ACTIVITIES:
1. Summarize the passage on the lunar crater Becquerel in two sentences.
2. Write the next paragraph of the passage on the lunar crater Becquerel, beginning after its final sentence.

Becquerel is a lunar impact crater that lies in the northern hemisphere on the far side of the Moon. This is an ancient and heavily worn formation that is now little more than an irregular depression in the surface. The outer rim has been worn and reshaped until it forms a rugged, mountainous region around the flatter interior.

The most notable of the formations on the rim is Becquerel X, which is part of a double crater along the northwestern rim. There is a short valley paralleling the southwestern rim, most likely formed by the merging of several small craters. The interior floor of Becquerel is relatively flat, but with rough sections and several tiny craterlets marking the surface. There is a dark patch (low albedo) on the floor near the southern rim.

To the west of Becquerel are H. G. Wells and Tesla, to the north is Segers, to the northeast is Bridgman, and to the south is Van Maanen.

SOURCE MATERIAL:
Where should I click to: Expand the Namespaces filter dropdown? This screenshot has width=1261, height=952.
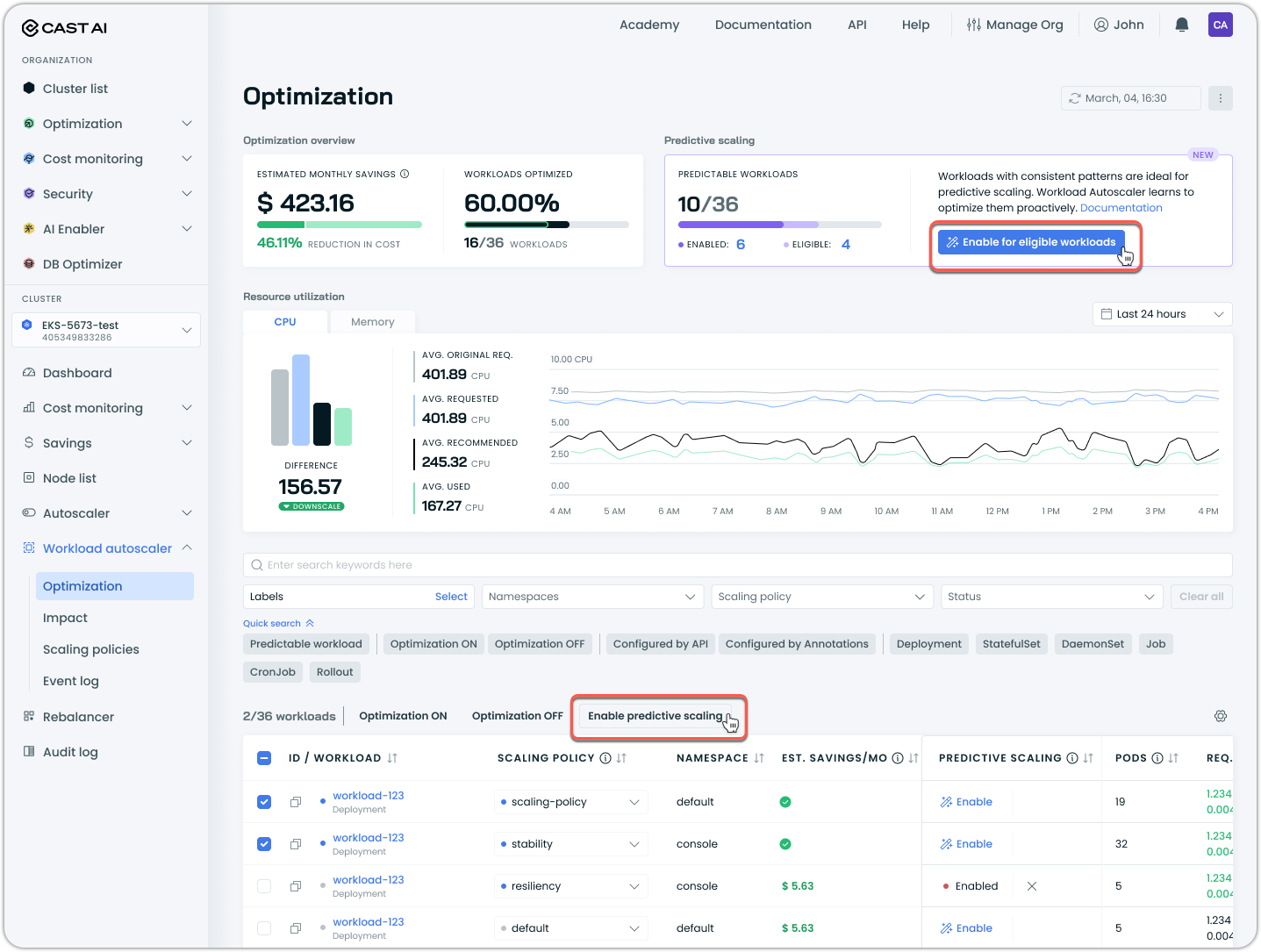coord(592,597)
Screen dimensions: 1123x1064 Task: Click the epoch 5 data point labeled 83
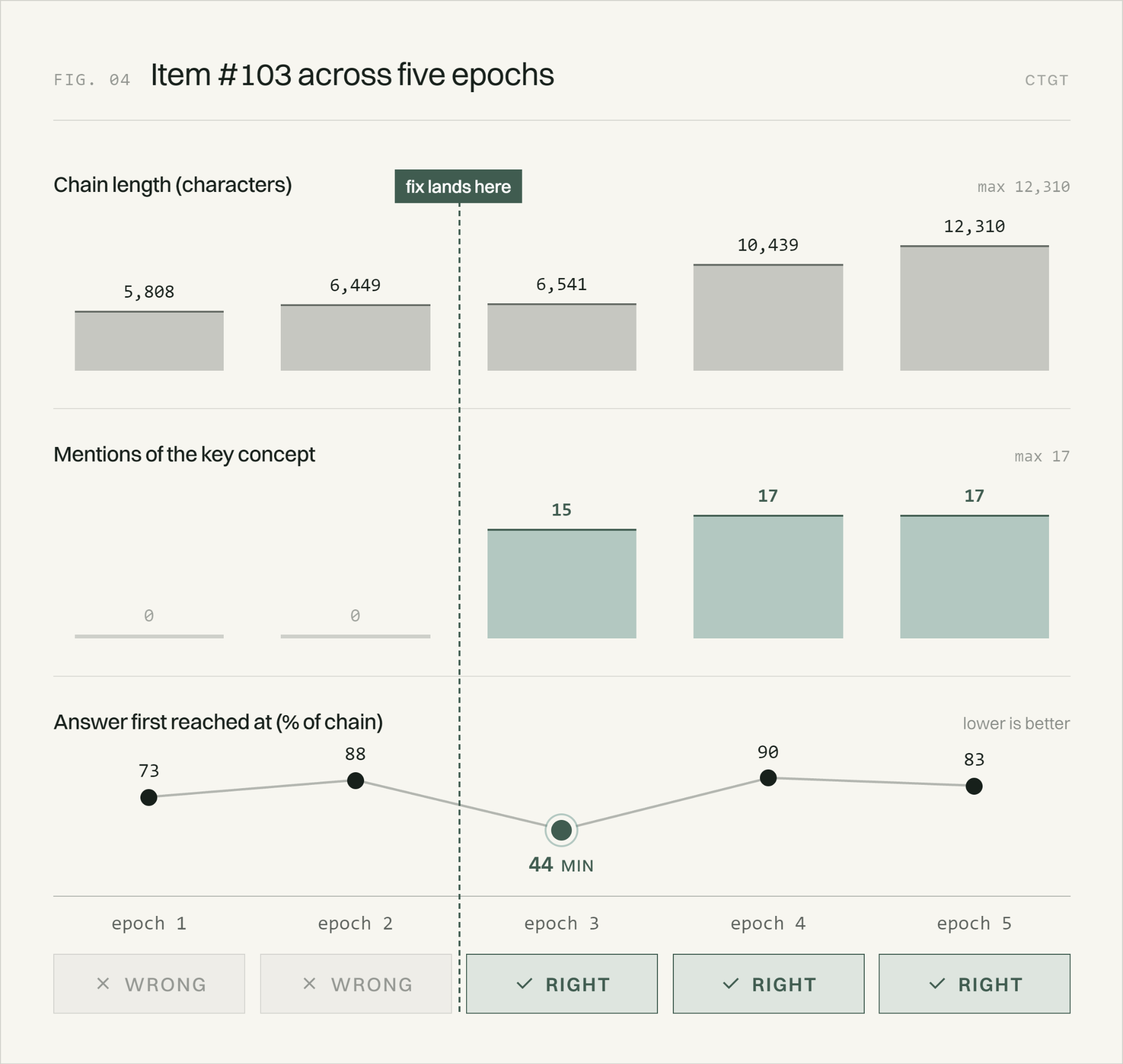tap(974, 786)
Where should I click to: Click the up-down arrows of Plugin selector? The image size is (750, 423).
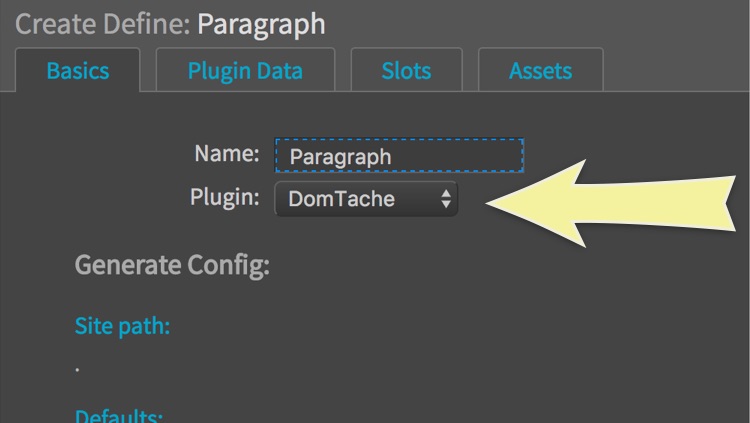point(446,199)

TASK RESULTS:
1. Becquerel is an ancient, heavily worn lunar impact crater in the northern hemisphere of the Moon's far side, now little more than an irregular depression whose rugged, mountainous rim surrounds a relatively flat floor with rough sections, tiny craterlets, and a dark patch near the southern rim. Its notable features include Becquerel X, part of a double crater on the northwestern rim, and a short valley paralleling the southwestern rim, while H. G. Wells and Tesla lie to the west, Segers to the north, Bridgman to the northeast, and Van Maanen to the south.

2.
This crater is named after French physicist A. Henri Becquerel (1852–1908), a 1903 Nobel laureate in Physics. Its designation was formally adopted by the International Astronomical Union in 1970.

==Satellite craters==
By convention these features are identified on lunar maps by placing the letter on the side of the crater midpoint that is closest to Becquerel.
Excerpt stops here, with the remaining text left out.